If a line of the data below contains the string "screenshot", count it, then state the total alone.

**EXERCISE MATERIALS**:
================
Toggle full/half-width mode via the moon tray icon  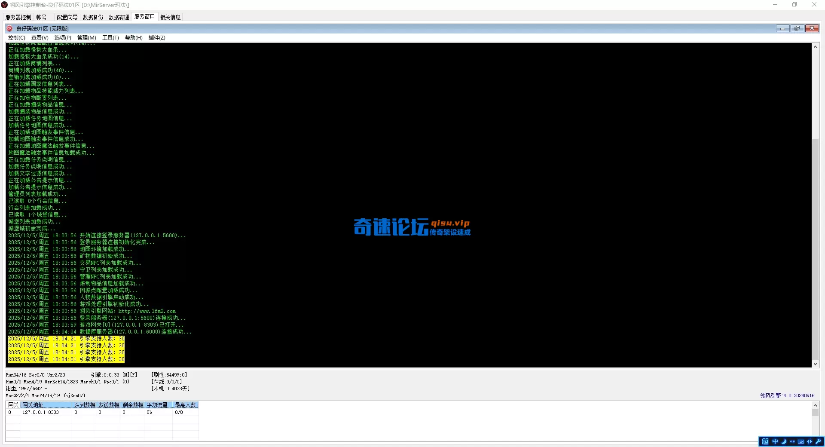(784, 442)
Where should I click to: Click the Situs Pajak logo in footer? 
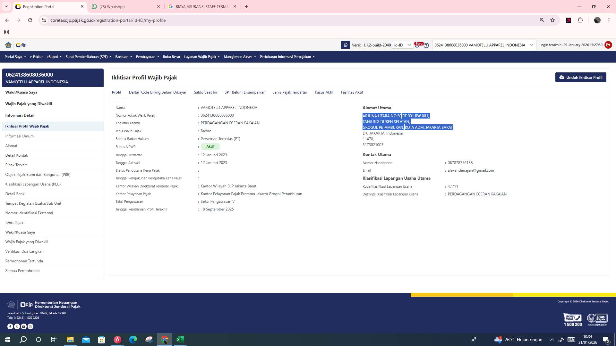597,319
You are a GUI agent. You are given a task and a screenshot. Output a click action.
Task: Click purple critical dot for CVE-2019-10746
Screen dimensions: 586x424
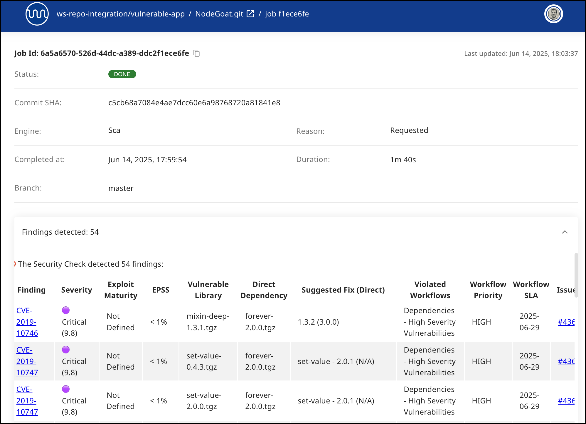click(66, 310)
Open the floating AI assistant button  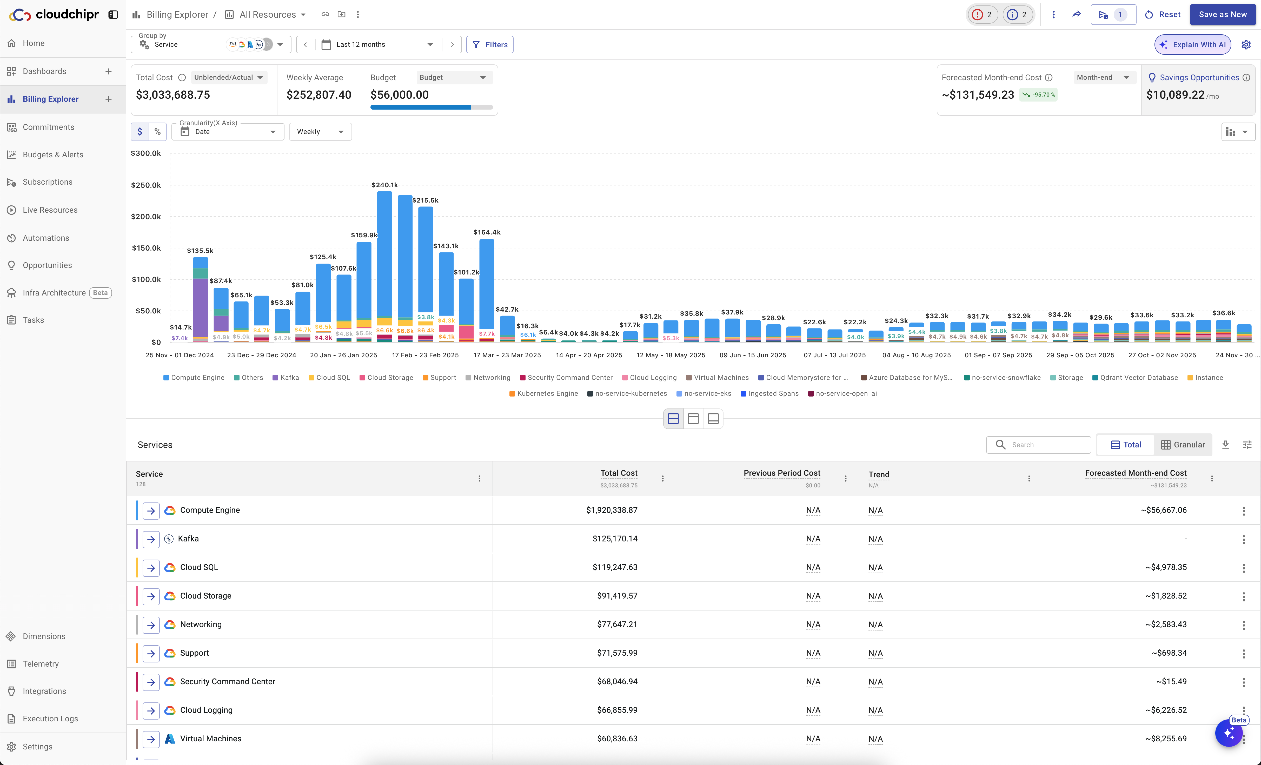pyautogui.click(x=1229, y=733)
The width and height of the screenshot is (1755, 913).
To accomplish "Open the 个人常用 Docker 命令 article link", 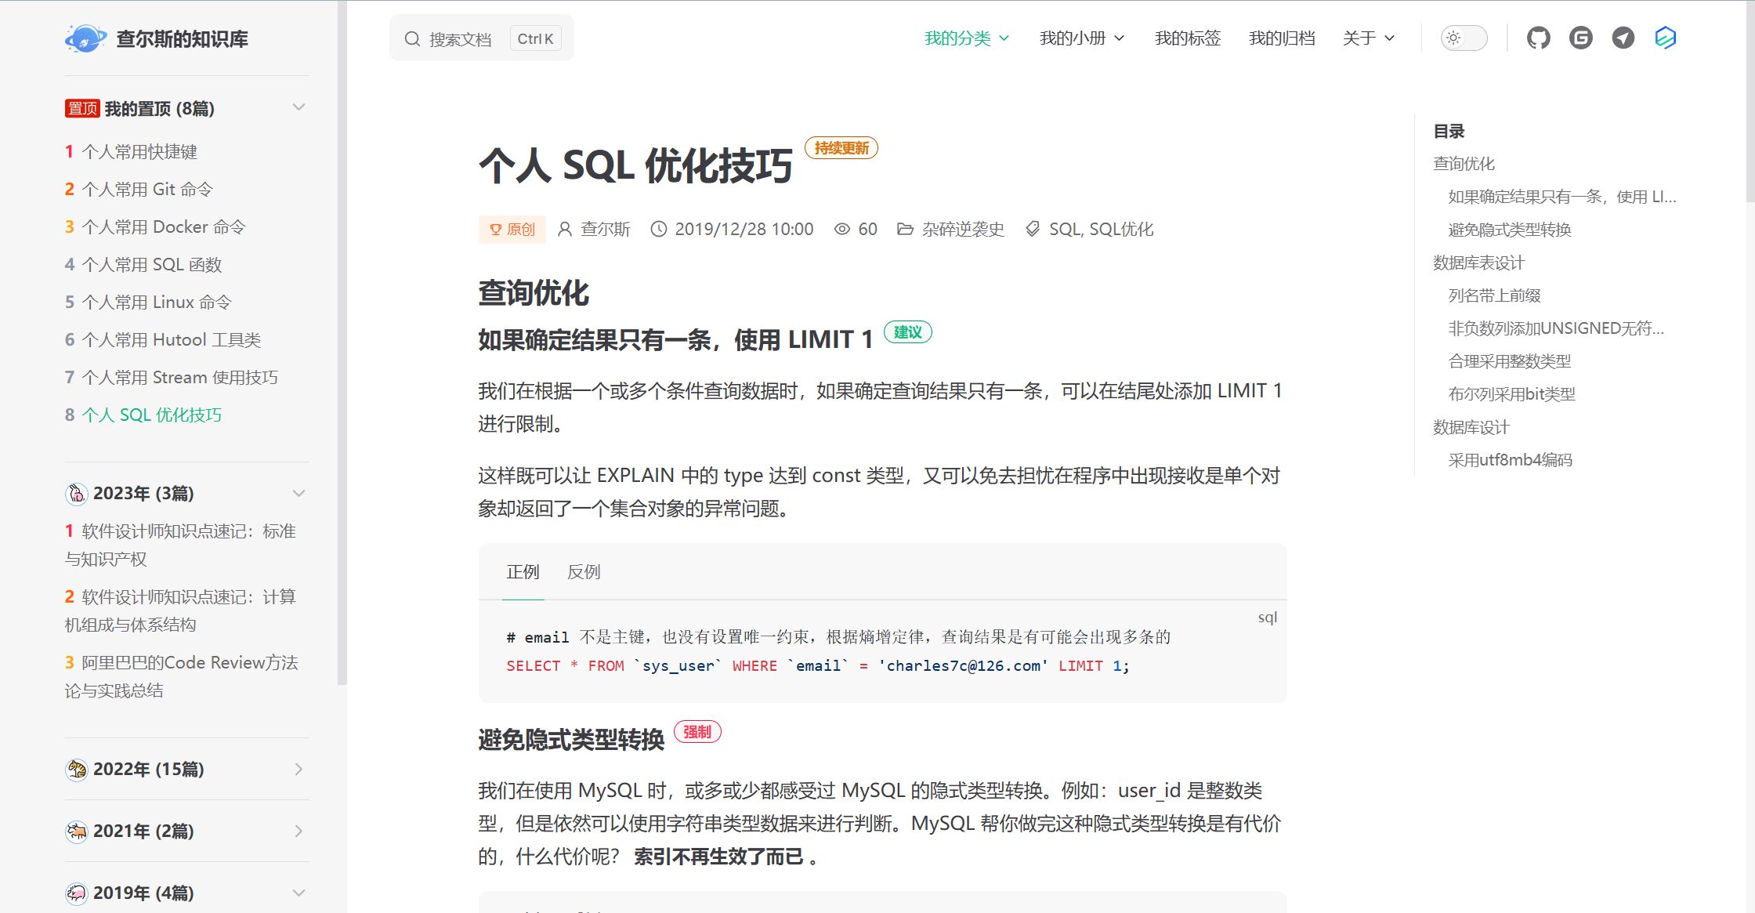I will (x=164, y=227).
================
**EXPECTED ANSWER**: 2